Inflation in the crisis-stricken country of Venezuela is on track to hit 1.4 million percent by the end of 2018, according to the latest report from the International Monetary Fund.

The report, entitled “Outlook on the World Economy,” predicts that inflation will reach 1.4 million by December 31, 400,000 percent higher than what they forecast in June this year and over a hundred times faster than the estimate of 13,000 percent in January.

Looking forward, the organization also believes that consumer prices will “increase by 10 million percent over the course of 2019,” explaining that “years of misguided policies coupled with a decline in production in the country’s vital oil industry to seventy-year lows have crashed the economy.”

In 2018, the Venezuelan economy shrunk by a staggering 18 percent, indicating a third consecutive year of double-digit decline that has led to the worst economic and humanitarian crisis in the entire region. The IMF is predicting a 20-percent decline in 2019, meaning the country will have lost half of GDP since 2015.

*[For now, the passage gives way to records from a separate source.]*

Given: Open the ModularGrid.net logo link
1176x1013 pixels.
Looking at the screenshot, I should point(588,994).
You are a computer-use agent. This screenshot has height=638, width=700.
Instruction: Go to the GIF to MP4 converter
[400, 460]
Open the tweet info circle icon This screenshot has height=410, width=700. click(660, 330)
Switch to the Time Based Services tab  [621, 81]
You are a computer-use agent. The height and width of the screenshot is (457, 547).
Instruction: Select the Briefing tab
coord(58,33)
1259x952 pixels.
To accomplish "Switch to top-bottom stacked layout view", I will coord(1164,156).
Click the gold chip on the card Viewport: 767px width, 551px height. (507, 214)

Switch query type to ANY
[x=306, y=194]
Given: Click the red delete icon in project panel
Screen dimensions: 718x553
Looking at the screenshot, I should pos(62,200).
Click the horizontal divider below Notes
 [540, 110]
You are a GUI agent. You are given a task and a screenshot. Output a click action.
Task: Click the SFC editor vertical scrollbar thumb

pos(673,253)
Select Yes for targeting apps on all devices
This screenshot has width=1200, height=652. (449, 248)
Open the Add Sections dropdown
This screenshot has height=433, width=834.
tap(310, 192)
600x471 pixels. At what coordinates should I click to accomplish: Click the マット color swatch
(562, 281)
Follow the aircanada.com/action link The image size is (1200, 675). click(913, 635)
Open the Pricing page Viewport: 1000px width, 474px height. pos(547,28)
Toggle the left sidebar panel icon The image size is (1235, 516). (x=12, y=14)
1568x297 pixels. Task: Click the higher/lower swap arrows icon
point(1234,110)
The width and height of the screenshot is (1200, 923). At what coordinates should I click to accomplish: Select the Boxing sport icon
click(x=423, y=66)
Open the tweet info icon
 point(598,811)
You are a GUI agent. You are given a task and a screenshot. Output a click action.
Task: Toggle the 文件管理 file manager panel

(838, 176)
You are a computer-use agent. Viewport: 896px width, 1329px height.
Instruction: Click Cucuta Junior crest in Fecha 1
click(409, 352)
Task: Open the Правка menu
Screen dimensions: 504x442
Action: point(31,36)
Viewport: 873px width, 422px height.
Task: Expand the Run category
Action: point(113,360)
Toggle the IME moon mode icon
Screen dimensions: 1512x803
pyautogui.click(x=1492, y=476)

Widespread poverty and mass shortages of food, medicine, and other basic resources have caused a worsening migration crisis as Venezuelans seek refuge in neighboring countries. The mass flow of people has also begun to stoke tensions in local communities and increased the financial pressure on foreign governments.

Nicolás Maduro’s socialist dictatorship has responded to the economic catastrophe with a number of creative but ultimately ineffective solutions that has included seeking additional loans from allies such as Turkey, Russia, and China and creating its own national cryptocurrency known as the “Petro,” supposedly backed by the nation’s extensive oil and gold reserves.

Maduro’s solution to the hyperinflation crisis has involved repeatedly raising the country’s national minimum wage and taking five zeroes off of the Bolivar currency. Yet despite dozens of wage increases, many people’s monthly salary still equates to just a couple of dollars a month, as inflation continues to spiral out of control.

The worthlessness of the Bolivar and the dire state of the Venezuelan economy has raised speculation that the country will ultimately revert to the U.S. dollar in any post-Maduro regime, following the example of Ecuador who substituted their own currency back in 2000. A growing number of Venezuelan merchants are now only accepting payments in dollars to avoid constant price hikes and the inevitable devaluation of their profits.